— INSTRUCTION —
Starting at the line that contains "Point to the 2.8 tick on the left chart" and ending at the last line of the material, copy every line again, requests included. Scale each coordinate in the answers by 0.3 and round it to a whole number, with halves going up. Leave all other numbers unchanged.

★ ★ ★

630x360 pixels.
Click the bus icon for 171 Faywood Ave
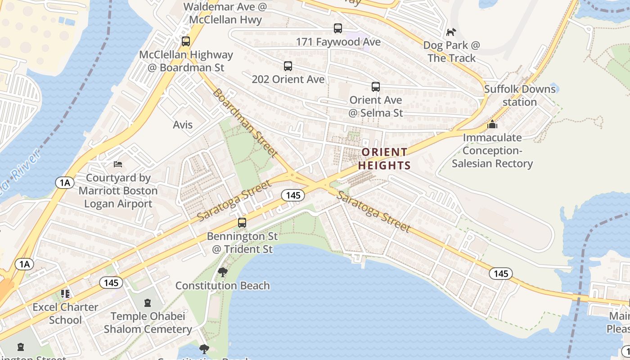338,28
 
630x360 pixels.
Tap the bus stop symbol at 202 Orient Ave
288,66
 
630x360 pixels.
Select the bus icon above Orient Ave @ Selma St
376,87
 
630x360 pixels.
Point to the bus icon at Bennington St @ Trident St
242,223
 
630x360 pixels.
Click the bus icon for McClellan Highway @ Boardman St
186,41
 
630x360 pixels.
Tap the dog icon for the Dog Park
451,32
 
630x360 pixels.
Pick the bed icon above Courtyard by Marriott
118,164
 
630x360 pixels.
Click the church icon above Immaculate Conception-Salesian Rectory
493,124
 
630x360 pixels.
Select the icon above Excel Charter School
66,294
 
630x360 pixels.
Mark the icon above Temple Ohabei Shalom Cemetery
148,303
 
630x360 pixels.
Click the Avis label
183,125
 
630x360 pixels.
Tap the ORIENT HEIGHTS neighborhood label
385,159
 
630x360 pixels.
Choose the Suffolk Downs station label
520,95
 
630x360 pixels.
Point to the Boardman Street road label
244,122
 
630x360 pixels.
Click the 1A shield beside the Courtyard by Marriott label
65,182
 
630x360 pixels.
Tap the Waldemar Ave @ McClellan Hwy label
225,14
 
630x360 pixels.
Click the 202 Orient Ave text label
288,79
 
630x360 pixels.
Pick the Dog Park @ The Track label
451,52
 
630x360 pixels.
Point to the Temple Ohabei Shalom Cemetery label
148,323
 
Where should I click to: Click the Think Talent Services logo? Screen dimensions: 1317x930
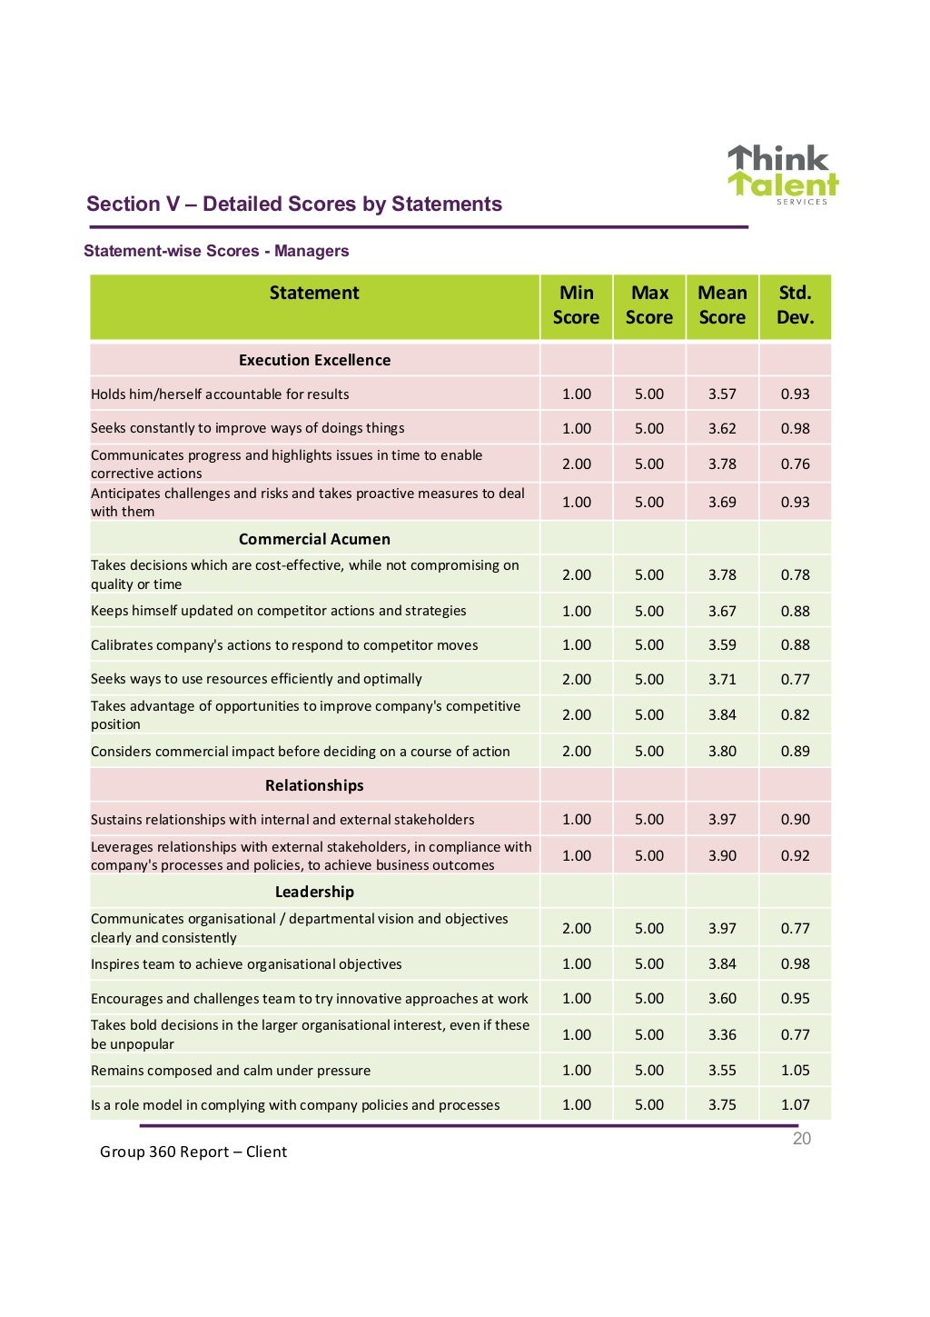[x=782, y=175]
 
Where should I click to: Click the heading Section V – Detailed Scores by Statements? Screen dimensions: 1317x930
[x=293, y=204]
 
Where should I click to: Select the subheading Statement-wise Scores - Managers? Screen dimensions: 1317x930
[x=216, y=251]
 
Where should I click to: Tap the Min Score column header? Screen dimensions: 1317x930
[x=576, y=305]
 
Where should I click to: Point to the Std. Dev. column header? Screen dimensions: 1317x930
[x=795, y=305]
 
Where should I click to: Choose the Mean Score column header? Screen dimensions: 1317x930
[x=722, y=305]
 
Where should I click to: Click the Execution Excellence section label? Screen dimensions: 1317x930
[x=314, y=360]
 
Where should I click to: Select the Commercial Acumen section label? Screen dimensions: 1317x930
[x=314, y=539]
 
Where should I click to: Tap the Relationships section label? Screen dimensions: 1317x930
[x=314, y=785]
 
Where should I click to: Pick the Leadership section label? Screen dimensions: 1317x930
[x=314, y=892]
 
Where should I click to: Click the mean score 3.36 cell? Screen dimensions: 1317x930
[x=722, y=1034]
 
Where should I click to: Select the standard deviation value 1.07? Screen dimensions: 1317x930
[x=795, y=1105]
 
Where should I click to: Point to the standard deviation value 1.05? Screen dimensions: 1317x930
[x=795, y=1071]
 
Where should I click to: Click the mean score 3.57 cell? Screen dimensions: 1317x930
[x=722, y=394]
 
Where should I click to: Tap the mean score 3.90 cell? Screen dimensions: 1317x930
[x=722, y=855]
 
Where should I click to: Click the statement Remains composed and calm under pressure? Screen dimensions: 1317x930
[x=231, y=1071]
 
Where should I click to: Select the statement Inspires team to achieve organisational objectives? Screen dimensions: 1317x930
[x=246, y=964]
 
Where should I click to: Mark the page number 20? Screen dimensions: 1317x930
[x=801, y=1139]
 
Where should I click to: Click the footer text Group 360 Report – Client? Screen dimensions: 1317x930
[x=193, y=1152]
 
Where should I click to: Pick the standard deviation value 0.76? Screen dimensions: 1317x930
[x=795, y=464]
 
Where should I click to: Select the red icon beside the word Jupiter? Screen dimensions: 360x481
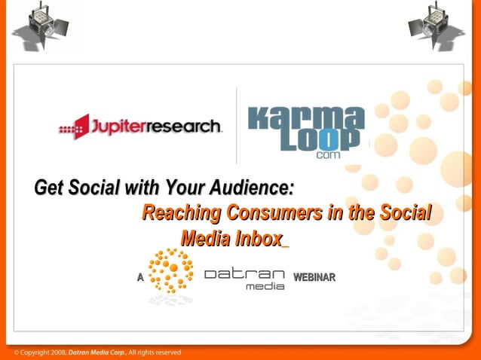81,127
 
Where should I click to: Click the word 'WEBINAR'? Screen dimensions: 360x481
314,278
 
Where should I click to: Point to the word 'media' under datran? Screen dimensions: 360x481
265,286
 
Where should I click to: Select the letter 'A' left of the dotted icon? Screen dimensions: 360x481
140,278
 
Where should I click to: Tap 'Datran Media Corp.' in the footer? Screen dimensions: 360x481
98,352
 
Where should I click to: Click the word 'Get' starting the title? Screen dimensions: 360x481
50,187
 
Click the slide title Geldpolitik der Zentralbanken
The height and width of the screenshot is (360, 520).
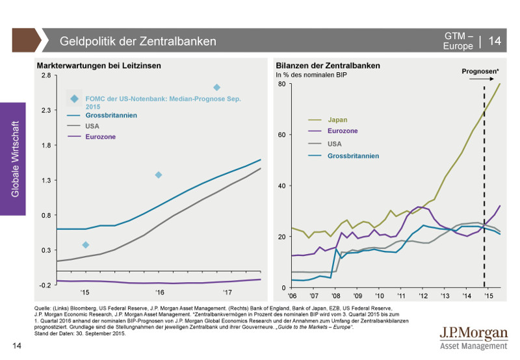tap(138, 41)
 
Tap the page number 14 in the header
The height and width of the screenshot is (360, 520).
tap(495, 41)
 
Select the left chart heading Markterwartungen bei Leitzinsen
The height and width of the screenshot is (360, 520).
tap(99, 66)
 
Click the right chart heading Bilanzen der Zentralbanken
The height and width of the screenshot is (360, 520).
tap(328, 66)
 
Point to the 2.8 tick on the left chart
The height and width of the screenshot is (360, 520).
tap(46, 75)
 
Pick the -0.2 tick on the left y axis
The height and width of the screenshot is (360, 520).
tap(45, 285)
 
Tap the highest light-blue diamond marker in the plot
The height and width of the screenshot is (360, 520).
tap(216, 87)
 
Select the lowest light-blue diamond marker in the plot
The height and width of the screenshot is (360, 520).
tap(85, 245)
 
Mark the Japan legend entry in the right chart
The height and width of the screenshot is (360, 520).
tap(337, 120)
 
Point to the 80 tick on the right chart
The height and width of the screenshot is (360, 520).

★ ★ ★

— ANSWER FOR THE TASK —
Point to the 2.8 tick on the left chart
The height and width of the screenshot is (360, 520).
tap(14, 23)
 
Pick the -0.2 tick on the left y axis
The height and width of the screenshot is (360, 520).
tap(14, 86)
 
Tap the highest light-blue diamond marker in the plot
The height and width of the screenshot is (360, 520).
tap(65, 26)
 
Select the lowest light-blue diamond marker in the plot
The height and width of the screenshot is (360, 520).
tap(26, 74)
 
Mark the Japan legend entry in the right chart
The height and width of the screenshot is (360, 520).
tap(101, 36)
 
Point to the 80 tick on the right chart
The height and width of the screenshot is (360, 520).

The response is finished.